Well, the polls are beginning to close, and so far, the only competitive race that’s been called is a Kentucky House contestwhere GOPer Ann Northrup has survived again.
But all the evidence, actual and anecdotal, suggests a very close national election, with Kerry having an advantage in the presidential race.
There’s some buzz that fewer provisional ballots were cast today than some (including myself) had feared, and if so, that’s a good thing.
One of the weirdest phenomena of this election day is the drumbeat of reports on conservative web-sites (Drudge, National Review Online) and Fox News about how Democrats are intimidating Republican voters. There was a breathless anecdote on NRO a while ago about some Pennslyvania GOPer being forced to–gasp!–cast a provisional ballot.
Now I don’t know if these folks are just continuing the pre-election GOP so’s-your-old-man effort to establish moral equivalency for their own strong arm tactics, or it’s just all they can think of to write or talk about.
The latest conservative media security blanket is the claim that pro-Kerry early exit poll results are meaningless because the sample is skewed heavily towards women. I’d bet you a ride to the polls that many of the people promoting this interpretation were warbling just a few days ago about how Bush’s appeal to “security moms” has wiped out the gender gap.
I guess you reach for the bottle that gives you the belt you need.
Ah yes, here we are at that magic moment when every Washington Insider is frantically trolling for exit poll data. And numbers are flying around the phone lines and the internet.
But don’t get too excited. Some of the numbers are obviously garbled (the above link, for instance, has two separate sets of numbers from Wisconsin and Michigan). It’s unclear when they were harvested. We don’t know if they include early voting data (which is critical in places like Florida and Iowa). And if past experience is any indicator, this stuff morphs as it is transmitted from mouth to ear to web.

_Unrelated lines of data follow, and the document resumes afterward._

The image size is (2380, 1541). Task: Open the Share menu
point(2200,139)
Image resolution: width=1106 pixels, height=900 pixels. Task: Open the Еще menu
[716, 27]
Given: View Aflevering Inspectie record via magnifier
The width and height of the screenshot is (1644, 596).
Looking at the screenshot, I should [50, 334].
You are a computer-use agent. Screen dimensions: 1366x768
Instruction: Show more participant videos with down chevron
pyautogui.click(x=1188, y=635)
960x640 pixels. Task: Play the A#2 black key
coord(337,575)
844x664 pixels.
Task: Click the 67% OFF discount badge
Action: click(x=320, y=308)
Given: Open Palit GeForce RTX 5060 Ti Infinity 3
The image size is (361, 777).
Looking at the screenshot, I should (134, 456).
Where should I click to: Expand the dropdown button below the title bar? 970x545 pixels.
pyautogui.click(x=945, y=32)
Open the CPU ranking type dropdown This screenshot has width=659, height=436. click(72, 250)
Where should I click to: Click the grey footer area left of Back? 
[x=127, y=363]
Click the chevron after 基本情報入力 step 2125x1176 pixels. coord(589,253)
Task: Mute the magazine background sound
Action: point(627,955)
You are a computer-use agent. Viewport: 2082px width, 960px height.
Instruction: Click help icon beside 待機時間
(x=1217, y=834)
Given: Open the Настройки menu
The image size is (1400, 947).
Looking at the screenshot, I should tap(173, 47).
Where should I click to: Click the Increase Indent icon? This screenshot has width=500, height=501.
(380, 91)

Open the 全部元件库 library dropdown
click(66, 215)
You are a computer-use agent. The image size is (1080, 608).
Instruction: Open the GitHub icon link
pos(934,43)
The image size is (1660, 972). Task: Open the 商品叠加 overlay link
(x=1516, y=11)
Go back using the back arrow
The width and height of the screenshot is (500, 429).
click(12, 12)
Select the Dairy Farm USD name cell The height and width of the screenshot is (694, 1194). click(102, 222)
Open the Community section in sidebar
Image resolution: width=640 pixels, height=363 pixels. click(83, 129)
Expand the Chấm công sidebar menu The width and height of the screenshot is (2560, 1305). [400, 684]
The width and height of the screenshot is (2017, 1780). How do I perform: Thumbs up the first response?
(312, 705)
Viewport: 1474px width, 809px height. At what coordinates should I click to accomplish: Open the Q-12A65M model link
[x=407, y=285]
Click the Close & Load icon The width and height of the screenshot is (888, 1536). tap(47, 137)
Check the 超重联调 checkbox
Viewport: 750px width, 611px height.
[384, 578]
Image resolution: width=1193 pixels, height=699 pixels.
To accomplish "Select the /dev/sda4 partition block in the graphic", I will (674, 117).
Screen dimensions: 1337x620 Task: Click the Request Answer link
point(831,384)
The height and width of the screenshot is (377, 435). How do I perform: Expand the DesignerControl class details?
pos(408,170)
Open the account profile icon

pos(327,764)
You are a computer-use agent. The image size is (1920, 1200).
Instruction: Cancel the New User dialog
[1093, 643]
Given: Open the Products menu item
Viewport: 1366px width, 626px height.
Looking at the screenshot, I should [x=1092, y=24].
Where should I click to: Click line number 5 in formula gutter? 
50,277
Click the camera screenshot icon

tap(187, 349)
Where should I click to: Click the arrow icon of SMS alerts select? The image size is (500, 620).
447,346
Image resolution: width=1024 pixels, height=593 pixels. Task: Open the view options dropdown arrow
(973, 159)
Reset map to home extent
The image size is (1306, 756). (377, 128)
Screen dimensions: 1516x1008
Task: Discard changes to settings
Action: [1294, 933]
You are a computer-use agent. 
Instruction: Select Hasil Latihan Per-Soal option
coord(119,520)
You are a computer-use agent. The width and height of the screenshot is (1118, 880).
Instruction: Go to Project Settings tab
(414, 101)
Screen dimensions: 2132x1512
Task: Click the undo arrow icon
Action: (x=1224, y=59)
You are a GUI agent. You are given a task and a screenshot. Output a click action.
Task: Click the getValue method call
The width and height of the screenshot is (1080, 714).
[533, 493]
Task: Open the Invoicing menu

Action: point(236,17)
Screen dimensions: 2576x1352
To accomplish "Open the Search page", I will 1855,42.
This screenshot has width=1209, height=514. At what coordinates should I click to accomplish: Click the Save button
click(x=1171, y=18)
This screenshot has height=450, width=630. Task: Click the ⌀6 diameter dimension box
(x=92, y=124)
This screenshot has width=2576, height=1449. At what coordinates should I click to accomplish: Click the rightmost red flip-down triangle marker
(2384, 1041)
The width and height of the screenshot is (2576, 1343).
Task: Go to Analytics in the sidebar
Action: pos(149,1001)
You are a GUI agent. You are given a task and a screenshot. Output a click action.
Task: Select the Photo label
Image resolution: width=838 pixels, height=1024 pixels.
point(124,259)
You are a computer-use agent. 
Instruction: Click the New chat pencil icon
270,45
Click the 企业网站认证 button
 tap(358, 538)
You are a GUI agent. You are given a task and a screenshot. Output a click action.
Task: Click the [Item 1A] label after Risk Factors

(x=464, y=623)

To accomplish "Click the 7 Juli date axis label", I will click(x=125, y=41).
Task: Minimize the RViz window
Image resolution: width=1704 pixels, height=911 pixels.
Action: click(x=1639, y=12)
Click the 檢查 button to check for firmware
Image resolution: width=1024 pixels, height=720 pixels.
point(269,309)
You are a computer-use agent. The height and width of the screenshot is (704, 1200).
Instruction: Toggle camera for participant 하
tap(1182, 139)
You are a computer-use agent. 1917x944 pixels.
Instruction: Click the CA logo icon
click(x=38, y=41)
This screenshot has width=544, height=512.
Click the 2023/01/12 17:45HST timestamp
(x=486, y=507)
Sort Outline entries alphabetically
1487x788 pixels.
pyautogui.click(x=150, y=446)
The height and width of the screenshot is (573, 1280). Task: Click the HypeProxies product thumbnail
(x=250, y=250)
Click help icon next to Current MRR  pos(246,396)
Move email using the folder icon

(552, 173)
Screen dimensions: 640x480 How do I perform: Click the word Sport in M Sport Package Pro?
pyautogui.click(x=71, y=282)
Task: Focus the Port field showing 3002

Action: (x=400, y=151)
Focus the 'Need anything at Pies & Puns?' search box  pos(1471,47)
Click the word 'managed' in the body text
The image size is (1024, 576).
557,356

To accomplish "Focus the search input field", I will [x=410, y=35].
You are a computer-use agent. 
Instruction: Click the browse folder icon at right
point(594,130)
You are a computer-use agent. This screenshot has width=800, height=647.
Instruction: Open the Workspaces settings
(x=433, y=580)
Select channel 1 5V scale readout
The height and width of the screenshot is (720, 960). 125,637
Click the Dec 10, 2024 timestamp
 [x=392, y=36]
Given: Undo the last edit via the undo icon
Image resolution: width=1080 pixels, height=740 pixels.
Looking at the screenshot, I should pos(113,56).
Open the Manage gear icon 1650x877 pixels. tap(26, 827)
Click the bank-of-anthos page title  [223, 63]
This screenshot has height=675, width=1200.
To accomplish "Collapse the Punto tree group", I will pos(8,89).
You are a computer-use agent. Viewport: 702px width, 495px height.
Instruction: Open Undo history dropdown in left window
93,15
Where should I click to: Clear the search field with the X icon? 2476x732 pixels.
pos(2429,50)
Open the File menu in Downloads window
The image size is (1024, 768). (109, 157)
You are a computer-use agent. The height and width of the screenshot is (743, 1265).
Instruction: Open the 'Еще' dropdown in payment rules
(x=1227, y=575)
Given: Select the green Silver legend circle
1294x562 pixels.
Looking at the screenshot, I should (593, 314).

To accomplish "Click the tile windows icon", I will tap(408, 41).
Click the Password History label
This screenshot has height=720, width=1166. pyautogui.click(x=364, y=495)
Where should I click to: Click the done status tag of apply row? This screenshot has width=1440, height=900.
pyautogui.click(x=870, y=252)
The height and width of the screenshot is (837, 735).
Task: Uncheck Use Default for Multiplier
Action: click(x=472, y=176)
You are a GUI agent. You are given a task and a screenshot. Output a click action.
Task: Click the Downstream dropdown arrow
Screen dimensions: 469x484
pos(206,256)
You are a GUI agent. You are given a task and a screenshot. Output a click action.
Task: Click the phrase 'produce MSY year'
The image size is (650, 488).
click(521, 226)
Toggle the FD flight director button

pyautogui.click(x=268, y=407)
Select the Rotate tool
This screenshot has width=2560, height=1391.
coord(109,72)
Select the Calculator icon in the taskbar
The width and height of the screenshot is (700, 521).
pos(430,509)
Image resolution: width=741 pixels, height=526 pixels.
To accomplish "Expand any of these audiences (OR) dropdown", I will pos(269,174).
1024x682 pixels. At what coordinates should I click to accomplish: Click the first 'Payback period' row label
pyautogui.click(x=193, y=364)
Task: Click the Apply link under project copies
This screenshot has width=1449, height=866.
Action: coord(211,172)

The first semi-official idea we’ll have of what’s really going on is when the networks begin their coverage and start to release voter responses to questions posed in exit polls. A big “wrong track” number would be a broad hint that Kerry’s doing well. A big plurality for “terrorism” as the prime voter concern would be good news for Bush.
But here are some things to keep in mind when the numbers actually start coming in:
1) The networks have said they won’t call a state until all polls are closed in it (e.g., no 7:15 calls for Florida this time).
2) They’ve also said they won’t call a state if the margin is within 1%.
3) They will be comparing exit poll data, which will probably include provisional ballots, with raw vote data, which won’t.
Because of the conservative nature of the decision desk rules this time, and the fact that provisional ballots counted later will probably break heavily for Kerry, I think it’s safe to say that if the race is called for Kerry tonight or in the wee hours of the morning, it will stick, and there’s nothing James Baker or the United States Supreme Court can do to change it.
If the race isn’t called when most of the non-provisional votes are in, then we could be, as so many of us have feared, back in banana-republic-land.